La vie de tous les jours de la Thessalonique ottomane (1430-1912) a laissé peu de traces concrètes. Situé sur les hauteurs de la ville, à l’angle des rues Klious et Alexandras Papadopoulou, le café Tsinari est l’un des rares témoins encore en activité de ce qu’y fut le quotidien de l’époque.
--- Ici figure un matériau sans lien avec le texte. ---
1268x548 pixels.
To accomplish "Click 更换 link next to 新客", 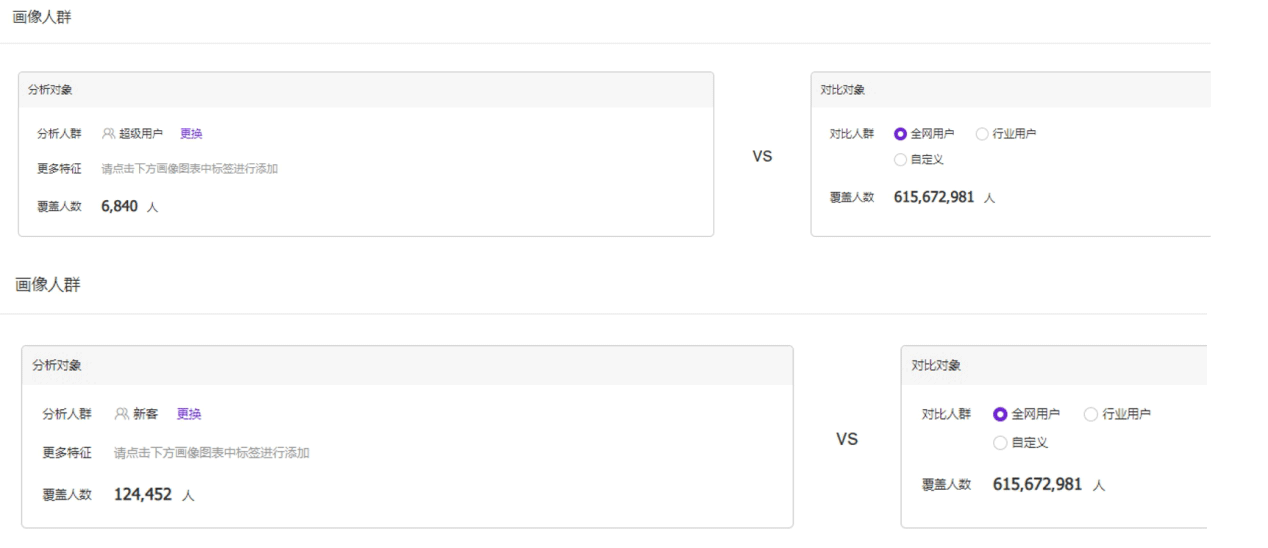I will pos(188,413).
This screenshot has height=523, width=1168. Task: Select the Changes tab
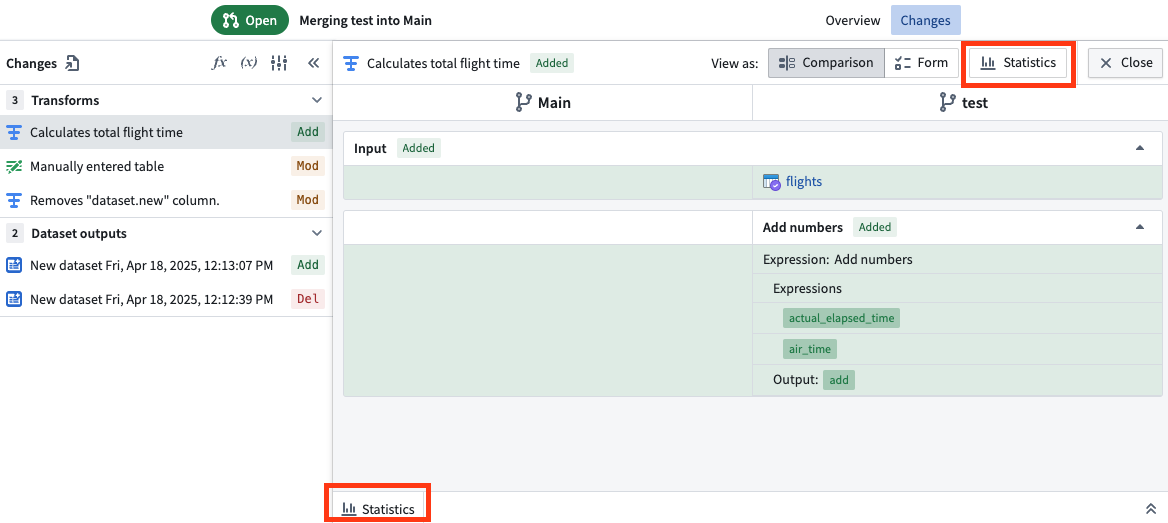click(x=925, y=20)

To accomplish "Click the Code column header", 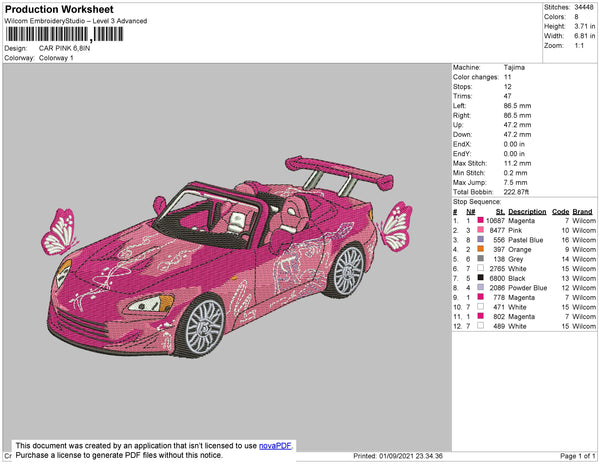I will coord(560,211).
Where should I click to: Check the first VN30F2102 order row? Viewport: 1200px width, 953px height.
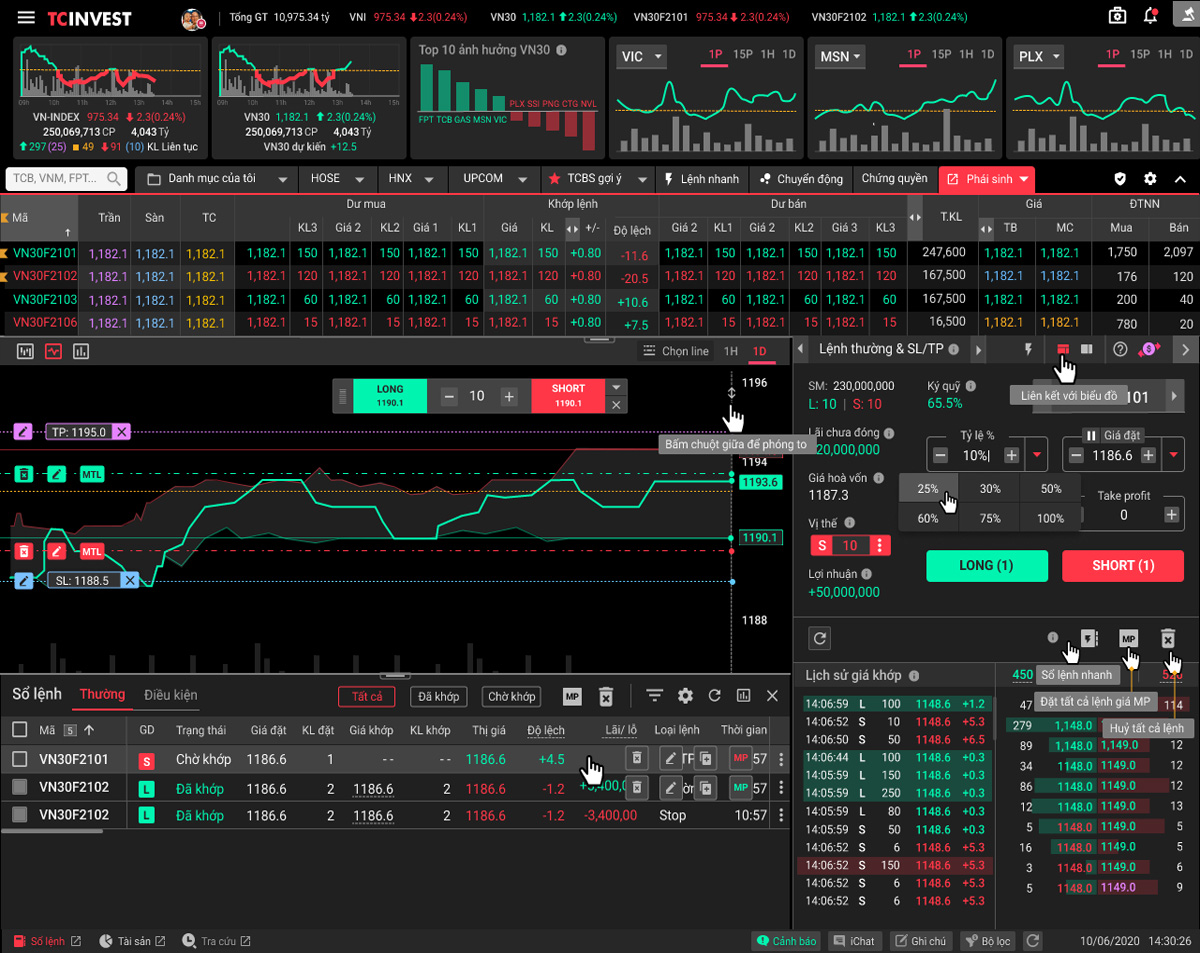[x=19, y=787]
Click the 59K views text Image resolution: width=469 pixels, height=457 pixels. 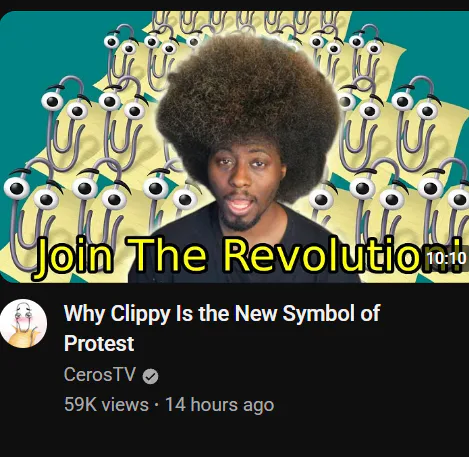[106, 405]
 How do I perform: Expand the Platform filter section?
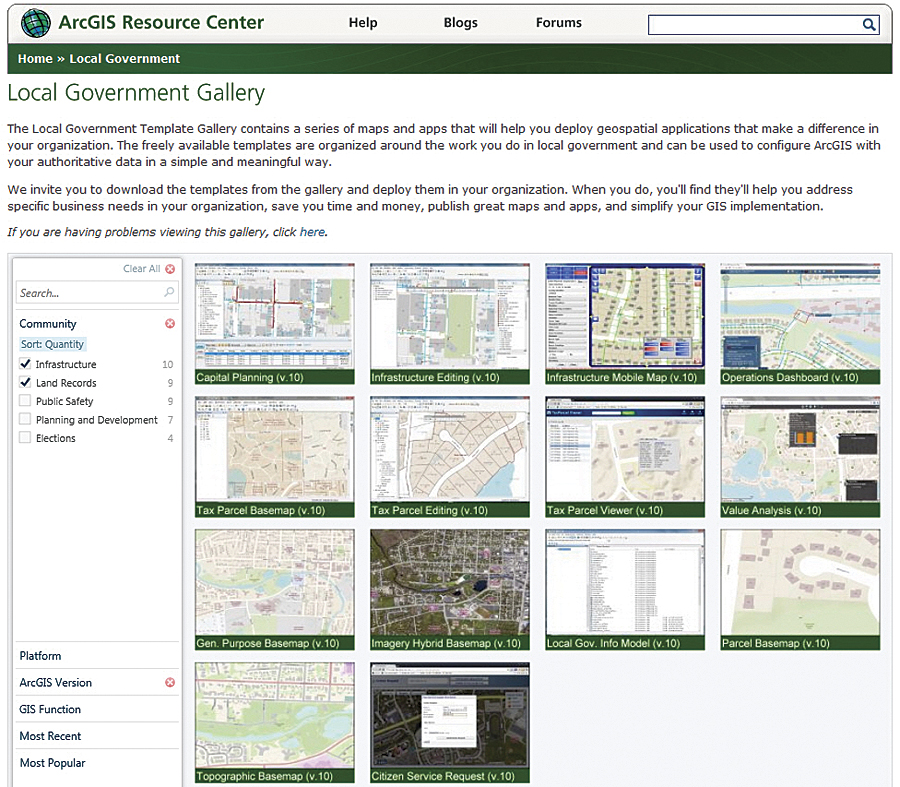[40, 655]
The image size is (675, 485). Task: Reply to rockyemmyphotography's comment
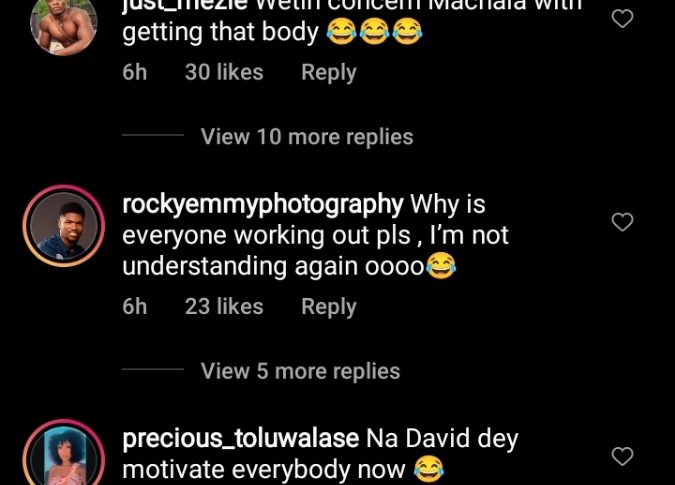click(x=329, y=307)
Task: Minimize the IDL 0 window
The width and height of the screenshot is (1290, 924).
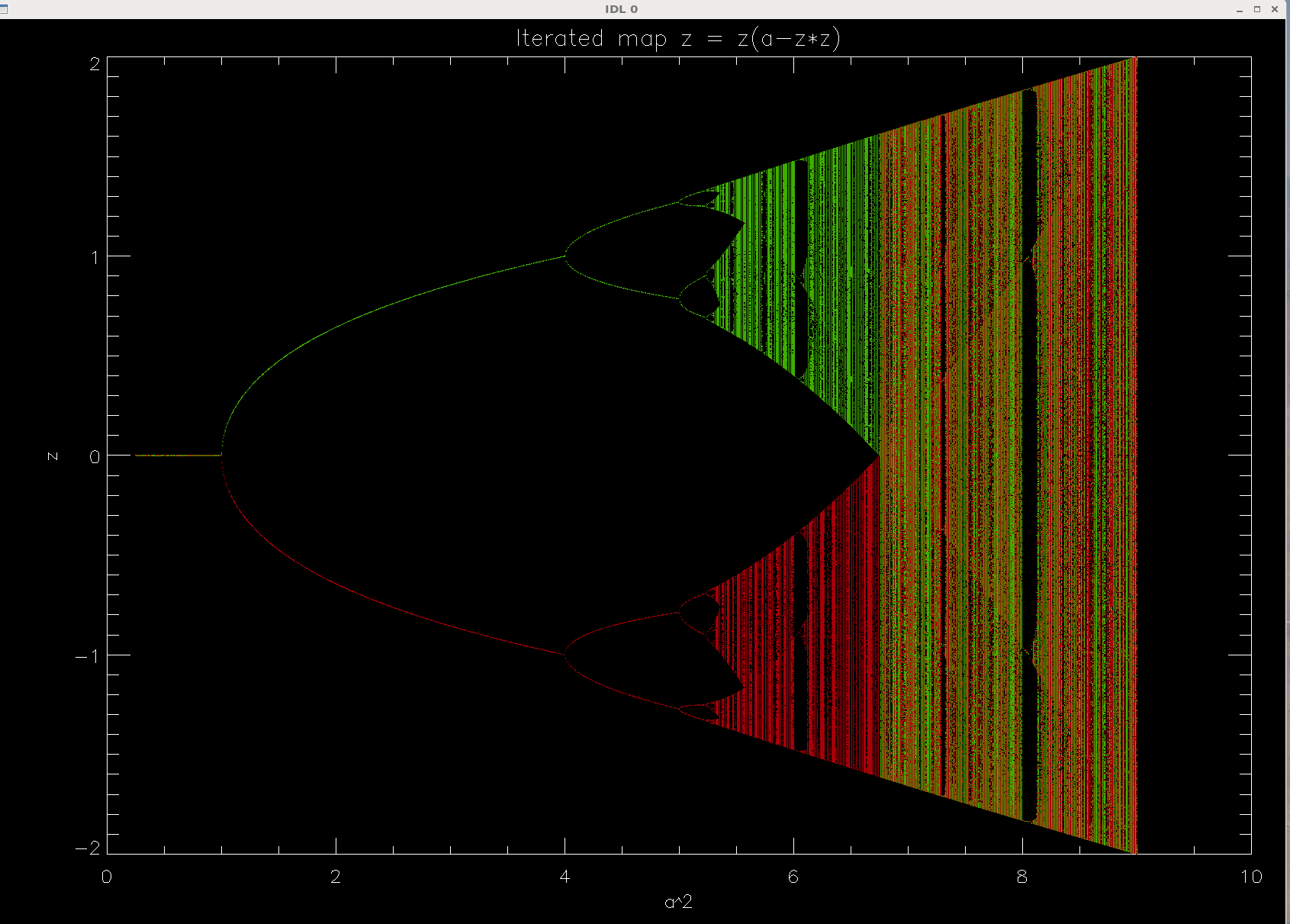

Son premier tenancier, en 1885, était un Turc musulman, appelé Köse (l’Imberbe). Le café de Köse était une construction carrée légère, aux façades entièrement vitrées. Ses deux hautes verrières s’ouvraient d’un côté sur une terrasse ombragée et surélevée, naturellement créée par la pente du sol, et de l’autre sur la voie publique. En hiver, un grand poêle à bois en fonte grise, placé au milieu de la pièce, distribuait une chaleur envoûtante. Juste en face, de l’autre côté de la rue, une vieille fontaine, datant, disait-on, du sultan Murad II (1404-1451), le conquérant de Thessalonique, était un point de rencontre des habitants du quartier, assurant à Köse non seulement son approvisionnement en eau mais aussi une partie de sa clientèle.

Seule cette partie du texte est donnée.